“Farli o meno significa lavorare o meno”. È questa la triste realtà che rende i corsi post-laurea – master e perfezionamenti – particolarmente vicini agli interessi formativi dei docenti precari della scuola italiana. L’ammissione è di una diretta interessata, intervistata da Enrico Bandini, giornalista professionista e docente di materie umanistiche nelle scuole secondarie di secondo grado, autore della video-inchiesta “Trepuntifici: la vita meravigliosa degli insegnanti precari”.
Dalla testimonianze di aspiranti docenti, sindacalisti, funzionari Miur e responsabili degli enti di formazione è stata messa a fuoco la presenza radicata, in tutte le province, di un sistema che ogni anno rilascia attestati a migliaia di docenti precari in cambio di una formazione sommaria e nozionistica. “Nonostante le tante iscrizioni ai corsi di perfezionamento, molti insegnanti, nei forum in rete, ne denunciano la scarsa validità sul piano formativo. I corsi – sostengono – sono basati su dispense ‘mediocri’ e ‘nozionistiche’: una ripetizione scadente di ciò che un laureato avrebbe già dovuto apprendere nel suo percorso di studi universitario”.

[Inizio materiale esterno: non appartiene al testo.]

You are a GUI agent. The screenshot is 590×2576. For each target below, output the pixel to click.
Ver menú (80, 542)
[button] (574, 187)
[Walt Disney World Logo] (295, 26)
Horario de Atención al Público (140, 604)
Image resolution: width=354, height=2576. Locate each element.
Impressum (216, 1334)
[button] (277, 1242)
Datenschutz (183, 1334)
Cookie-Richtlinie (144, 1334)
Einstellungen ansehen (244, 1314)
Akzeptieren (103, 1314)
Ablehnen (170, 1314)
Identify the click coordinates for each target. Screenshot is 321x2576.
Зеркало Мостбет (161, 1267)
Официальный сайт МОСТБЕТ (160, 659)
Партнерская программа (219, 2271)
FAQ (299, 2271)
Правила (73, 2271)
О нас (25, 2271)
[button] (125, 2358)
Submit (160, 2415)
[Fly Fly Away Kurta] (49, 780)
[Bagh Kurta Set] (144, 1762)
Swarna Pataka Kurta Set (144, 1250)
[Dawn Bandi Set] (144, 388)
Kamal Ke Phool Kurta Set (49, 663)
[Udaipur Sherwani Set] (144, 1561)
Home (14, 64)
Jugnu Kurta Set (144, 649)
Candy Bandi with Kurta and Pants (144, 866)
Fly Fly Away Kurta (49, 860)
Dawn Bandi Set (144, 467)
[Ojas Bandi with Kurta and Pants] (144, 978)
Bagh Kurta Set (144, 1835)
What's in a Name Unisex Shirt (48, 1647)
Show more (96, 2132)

Nel prologo al video-racconto si sottolinea come “in tempi di precariato nella scuola, per alcuni enti ed università il vero business è diventata la formazione post laurea”: conseguirla comporta infatti la possibilità di incamerare preziosi punti per avanzare nelle graduatorie. E chi non lo fa rischia spesso di essere scavalcato da chi è più intraprendente.
Per venire incontro alle esigenze dei docenti, spesso impegnati a scuola come supplenti, la stragrande maggioranza dei master e dei perfezionamenti sono di tipo on line: la formazione, in pratica, avviene attraverso la fornitura dei materiali e l’allestimento di forum e newsgroup cui i corsisti assistono nei momenti della giornata a loro più congeniali. La loro valenza, utile per incamerare i preziosi punti (1 a seguito dei perfezionamenti, 3 per i master pari ad almeno 1.500 ore complessive), è però fuori discussione: i programmi degli enti formativi e degli atenei sono infatti tutti rigorosamente rispettosi della direttiva Miur 90/2003.
“Tra i più gettonati – spiegano gli autori dell’inchiesta – vi sono quelli del consorzio interuniversitario ‘For.Com.’. Farli significa anche non venire scavalcati dai colleghi che scelgono tale scorciatoia, per scalare posizioni preziose verso il miraggio dell’incarico di ruolo. I professori li hanno già ribattezzati ‘trepuntifici’”. Se i contenuti e la formazione lasciano a desiderare, i costi sono tutt’altro che virtuali. “Si possono spendere da 400 a 1.500 euro a corso. È possibile accumulare fino a un massimo di 10 punti, pari a tre corsi da 3 e uno da 1 punto. È questo il grande affare di tanti enti di formazione, che per mettere in piedi i loro corsi devono stringere un accordo con qualche università statale o legalmente riconosciuta, quale atto indispensabile per il rilascio finale degli attestati”. Ma se il valore formativo lascia molto a desiderare, le lamentele sono trasversali ed i corsi sono assimilati al “business”, perché dal ministero dell’Istruzione continuano ormai da quasi 10 anni a lasciare tutto immutato?